Stored items

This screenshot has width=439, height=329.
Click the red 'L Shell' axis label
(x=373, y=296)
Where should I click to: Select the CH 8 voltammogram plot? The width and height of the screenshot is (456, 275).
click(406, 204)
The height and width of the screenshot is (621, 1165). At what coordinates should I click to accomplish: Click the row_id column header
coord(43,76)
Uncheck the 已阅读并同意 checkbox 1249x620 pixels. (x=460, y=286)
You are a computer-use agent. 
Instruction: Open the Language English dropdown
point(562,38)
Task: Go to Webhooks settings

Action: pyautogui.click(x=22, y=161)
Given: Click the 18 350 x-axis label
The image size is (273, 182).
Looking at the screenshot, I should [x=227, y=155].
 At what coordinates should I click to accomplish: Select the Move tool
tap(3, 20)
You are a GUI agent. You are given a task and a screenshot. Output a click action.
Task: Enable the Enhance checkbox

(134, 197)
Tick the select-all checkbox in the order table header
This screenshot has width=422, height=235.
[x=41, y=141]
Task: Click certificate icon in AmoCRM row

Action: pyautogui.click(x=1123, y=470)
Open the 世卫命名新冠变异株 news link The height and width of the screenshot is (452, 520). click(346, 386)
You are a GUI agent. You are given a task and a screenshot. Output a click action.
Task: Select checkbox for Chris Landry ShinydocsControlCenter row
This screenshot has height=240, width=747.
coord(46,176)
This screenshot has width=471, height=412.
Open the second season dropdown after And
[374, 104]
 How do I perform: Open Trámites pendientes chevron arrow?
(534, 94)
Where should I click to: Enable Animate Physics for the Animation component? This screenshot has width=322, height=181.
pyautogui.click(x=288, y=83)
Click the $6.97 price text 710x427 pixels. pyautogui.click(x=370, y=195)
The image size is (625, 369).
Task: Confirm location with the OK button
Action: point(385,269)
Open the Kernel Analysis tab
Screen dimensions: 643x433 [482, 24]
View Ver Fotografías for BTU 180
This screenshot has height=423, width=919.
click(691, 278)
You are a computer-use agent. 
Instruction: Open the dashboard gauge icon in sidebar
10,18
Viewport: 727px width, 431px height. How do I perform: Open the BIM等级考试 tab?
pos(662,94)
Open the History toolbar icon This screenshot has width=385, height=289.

▸ **What this task involves**
Write the entries above out again. Match them exactly.

▸ **Response for this exercise**
This screenshot has width=439, height=329.
Click the red 'L Shell' axis label
(x=373, y=296)
Where should I click to: Select the CH 8 voltammogram plot? The width and height of the screenshot is (456, 275).
click(406, 204)
The height and width of the screenshot is (621, 1165). At what coordinates should I click to accomplish: Click the row_id column header
coord(43,76)
Uncheck the 已阅读并同意 checkbox 1249x620 pixels. (x=460, y=286)
You are a computer-use agent. 
Instruction: Open the Language English dropdown
point(562,38)
Task: Go to Webhooks settings

Action: pyautogui.click(x=22, y=161)
Given: Click the 18 350 x-axis label
The image size is (273, 182).
Looking at the screenshot, I should [x=227, y=155].
 At what coordinates should I click to accomplish: Select the Move tool
tap(3, 20)
You are a GUI agent. You are given a task and a screenshot. Output a click action.
Task: Enable the Enhance checkbox

(134, 197)
Tick the select-all checkbox in the order table header
This screenshot has width=422, height=235.
[x=41, y=141]
Task: Click certificate icon in AmoCRM row

Action: pyautogui.click(x=1123, y=470)
Open the 世卫命名新冠变异株 news link The height and width of the screenshot is (452, 520). click(346, 386)
You are a GUI agent. You are given a task and a screenshot. Output a click action.
Task: Select checkbox for Chris Landry ShinydocsControlCenter row
This screenshot has height=240, width=747.
coord(46,176)
This screenshot has width=471, height=412.
Open the second season dropdown after And
[374, 104]
 How do I perform: Open Trámites pendientes chevron arrow?
(534, 94)
Where should I click to: Enable Animate Physics for the Animation component? This screenshot has width=322, height=181.
pyautogui.click(x=288, y=83)
Click the $6.97 price text 710x427 pixels. pyautogui.click(x=370, y=195)
The image size is (625, 369).
Task: Confirm location with the OK button
Action: point(385,269)
Open the Kernel Analysis tab
Screen dimensions: 643x433 [482, 24]
View Ver Fotografías for BTU 180
This screenshot has height=423, width=919.
click(691, 278)
You are a computer-use agent. 
Instruction: Open the dashboard gauge icon in sidebar
10,18
Viewport: 727px width, 431px height. How do I perform: Open the BIM等级考试 tab?
pos(662,94)
Open the History toolbar icon This screenshot has width=385, height=289.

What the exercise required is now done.